Returnees also have agency in shaping post-war economies. Again in Gash Barka, returnees actually boosted the local economy instead of hampering it. They created employment and income-generating opportunities, simply through the substantial increase in workforce and financial transactions. Returnees wanted to buy cattle from locals, wanted to become employed in local farms, wanted to be part of a functioning economy and benefited from the new freedoms they couldn’t enjoy in refugee camps. Through their return they repopulated what previously were ghost towns, in regions which were neglected during pre-war years and suffered most during the war. They rehabilitated them through their arrival.
Returnees’ economic agency can even go beyond quantitative benefits, and be qualitative. Especially returnees from protracted situations can return with new skills and vocations, with a new labour outlook. As such, they have the potential to contribute to the human capital necessary for peace-building. Comparative studies among Liberian refugees in Ghana and Guinea has shown the impact of access to education (including higher education) and skills training on returnees (Coffie, 2014). Returnees from Ghana, where access to these services was much easier, were more likely to return and successfully integrate in Liberia. They filled important niches in post-war Liberian society, such as journalists, nurses, or primary school teachers, all skills acquired abroad.

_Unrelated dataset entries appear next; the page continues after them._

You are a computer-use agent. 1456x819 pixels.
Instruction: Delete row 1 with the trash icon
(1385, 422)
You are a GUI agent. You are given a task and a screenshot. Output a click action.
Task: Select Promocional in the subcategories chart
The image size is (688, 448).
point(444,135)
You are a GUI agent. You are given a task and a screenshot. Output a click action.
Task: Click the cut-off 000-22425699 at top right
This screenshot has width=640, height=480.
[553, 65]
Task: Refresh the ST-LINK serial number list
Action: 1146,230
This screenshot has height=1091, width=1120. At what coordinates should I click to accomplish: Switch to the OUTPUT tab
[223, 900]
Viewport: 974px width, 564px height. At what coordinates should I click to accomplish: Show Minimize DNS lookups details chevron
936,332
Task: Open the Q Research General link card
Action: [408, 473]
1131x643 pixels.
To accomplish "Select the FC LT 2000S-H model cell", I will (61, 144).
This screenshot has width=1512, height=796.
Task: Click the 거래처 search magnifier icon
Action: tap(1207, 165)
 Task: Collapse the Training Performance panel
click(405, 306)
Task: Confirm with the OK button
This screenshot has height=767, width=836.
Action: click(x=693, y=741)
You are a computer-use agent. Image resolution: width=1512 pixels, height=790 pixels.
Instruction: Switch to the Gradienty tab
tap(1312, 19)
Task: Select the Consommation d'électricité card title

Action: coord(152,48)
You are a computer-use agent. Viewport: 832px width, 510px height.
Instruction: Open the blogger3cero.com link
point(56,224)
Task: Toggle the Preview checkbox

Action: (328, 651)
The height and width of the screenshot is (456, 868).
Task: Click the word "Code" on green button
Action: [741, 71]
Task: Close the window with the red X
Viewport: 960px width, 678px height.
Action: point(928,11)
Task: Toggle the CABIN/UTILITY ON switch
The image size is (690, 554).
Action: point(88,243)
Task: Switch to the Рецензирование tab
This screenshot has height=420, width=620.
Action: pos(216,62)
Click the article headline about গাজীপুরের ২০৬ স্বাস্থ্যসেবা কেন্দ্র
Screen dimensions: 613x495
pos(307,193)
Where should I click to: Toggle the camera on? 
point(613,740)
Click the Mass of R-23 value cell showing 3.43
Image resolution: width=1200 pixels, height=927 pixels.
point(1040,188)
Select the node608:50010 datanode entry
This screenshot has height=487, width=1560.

This again highlights the importance of providing refugees with the necessary tools to facilitate their return. Though providing work and education opportunities are often seen by host countries as pull factors, they encourage and facilitate return, as well as augment the chances of a successful peace-building process, thus becoming push factors in the long run. The time spent as refugees is extremely important in shaping and supporting citizens to become future agents of peace, allowing not only to survive but thrive, both in bellum and post bello.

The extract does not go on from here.